Le monopole d'exploitation engendré par ce brevet sur toutes les méthodes diagnostiques à venir basées sur cette méthode « freinerait » la mise au point de nouveaux tests et « constituerait une entrave » à l'accès au dépistage de prédispositions aux cancers pour tous.
De plus, la société Myriad Genetics ne souhaite accorder aucune licence d'exploitation de ses tests. Elle oblige donc de facto les laboratoires d'analyse génétique européens (dont 17 en France) à envoyer leurs prélèvements dans « l'usine à tests » de Myriad à Salt Lake City , comme le souligne Gilbert Lenoir, directeur de la recherche à l'IGR.
De plus, poursuit M Lenoir, « l'envoi de prélèvements d'échantillons de personnes à risque à un unique destinataire (e.g. Myriad Genetics) conduira celui-ci à détenir la seule banque de données génétique au monde lui permettant par la suite d'étendre son hégémonie dans la mise au point d'autres tests de diagnostic ».
Outre la perte de contrôle sur l'expertise et la formation des médecins chercheurs européen que ce monopole suscitera, il faut ajouter le coût élevé de ces tests (un test de recherche de mutation familiale effectué par Myriad est facturé 18000 Francs, contre un coût estimé de 5000 Francs dans les laboratoires français).
Cette logique de marché sur les tests de dépistage va également à l'encontre de la politique de santé publique en France et dans la majorité des pays européens, dans lesquels la recherche est intimement liée aux études cliniques et à la prise en charge des personnes.
« Afin de se donner les moyens juridiques de contrer le monopole annoncé de Myriad Genetics » , a annoncé Gilbert Lenoir, il a fallu trouver les arguments contradictoires et les failles du brevet déposé sur les test de prédisposition aux cancers liés au gène BRCA1.
Un article, paru en juin 2001 dans le Journal of Medical Genetics et écrit par le docteur Dominique Stoppa-Lyonnet, a montré que la technique de séquençage direct utilisée par Myriad Genetics, ne permet pas de détecter 10 à 20% des mutations attendues, notamment les délétions de grandes tailles.
Gilbert Lenoir a également décrit un historique du séquençage du gène BRCA1 localisé sur le chromosome 17. Il a clairement précisé que à partir de la fin des années 80, un consortium de laboratoires de recherche publique internationale, (dont les futures équipes de recherche qui allaient rejoindre Myriad dans l'Utah), a collaboré à la mise en évidence des gènes de prédisposition du cancer du sein dans les familles à risque, notamment le gène BRCA1.
Il ne restait en 1994 qu'à réaliser le séquençage final du gène, ce que les équipes de Myriad ont fait et conclu par des dépôts successifs de brevets.
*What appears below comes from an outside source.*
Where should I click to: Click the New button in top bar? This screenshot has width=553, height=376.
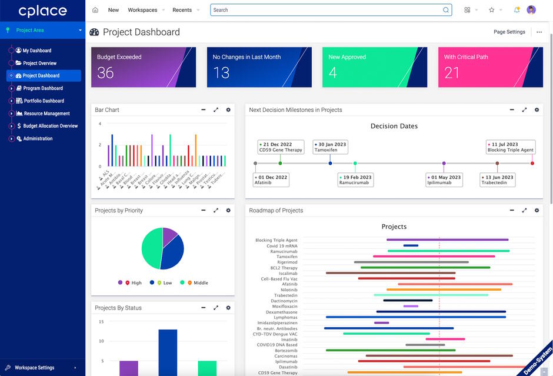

Or dans ces premières demandes de brevet , la séquence génétique comportait de nombreuses erreurs. De plus, il y a eu « une appropriation totale des découvertes concernant BRCA1 par Myriad et donc la valeur de leur test dépend étroitement des données recueillies par le consortium », précise Gibert Lenoir.
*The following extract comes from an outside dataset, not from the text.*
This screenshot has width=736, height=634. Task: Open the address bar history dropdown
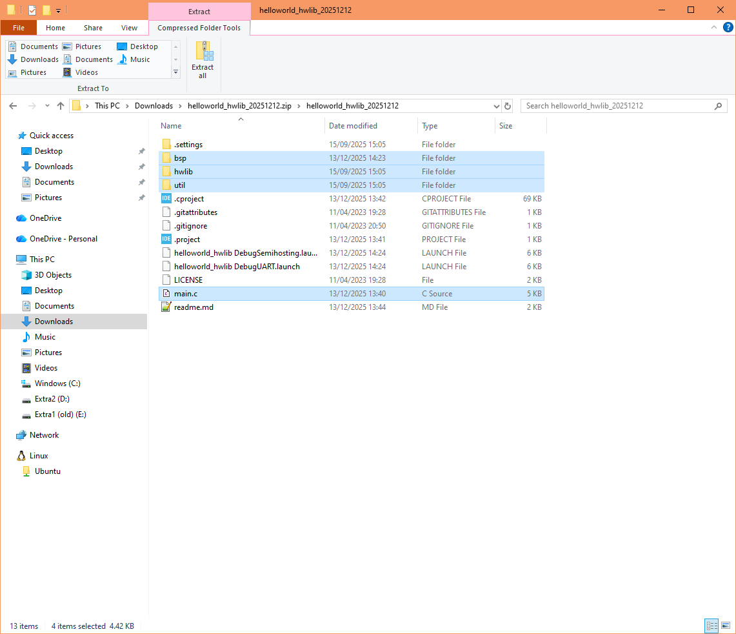pos(495,105)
Les axes de recours contre Myriad décrits par M Jacques Warcoin, conseil en propriété industrielle, s'appuieront donc sur le manque de description du gène et sur le défaut d'activité inventive, une des conditions principales pour l'obtention d'un brevet.
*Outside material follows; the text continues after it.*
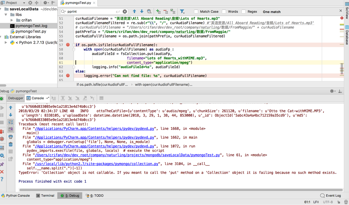The height and width of the screenshot is (205, 349).
Task: Open the pymongo/collection.py traceback link
Action: point(97,164)
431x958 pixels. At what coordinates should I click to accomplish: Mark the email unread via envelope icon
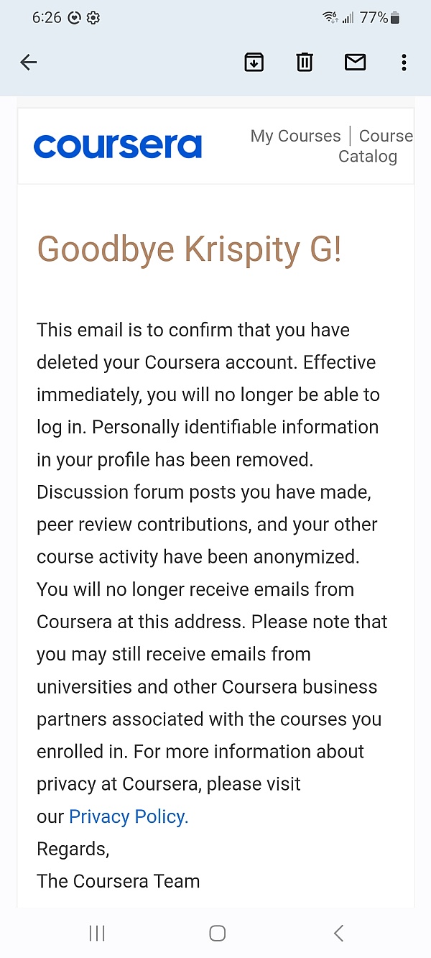click(x=355, y=63)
La division d'Opposition de l'OEB devra donc dire que « pour avoir déposé des séquences non utilisables, le brevet est insuffisamment décrit, dépourvu de caractère industriel et à tout le moins dépourvu d'activité inventive au regard de l'ensemble de l'état de la technique qui est constitué, notamment, de la totalité des travaux réalisés par le consortium public international».
Le dossier d'opposition (recours) déposé par l'Institut Curie pourrait, si cette démarche aboutissait, constituer une première dans le débat chronique entre l'Europe et les Etats-Unis sur le droit ou non à la brevetabilité du vivant et du génome humain en particulier.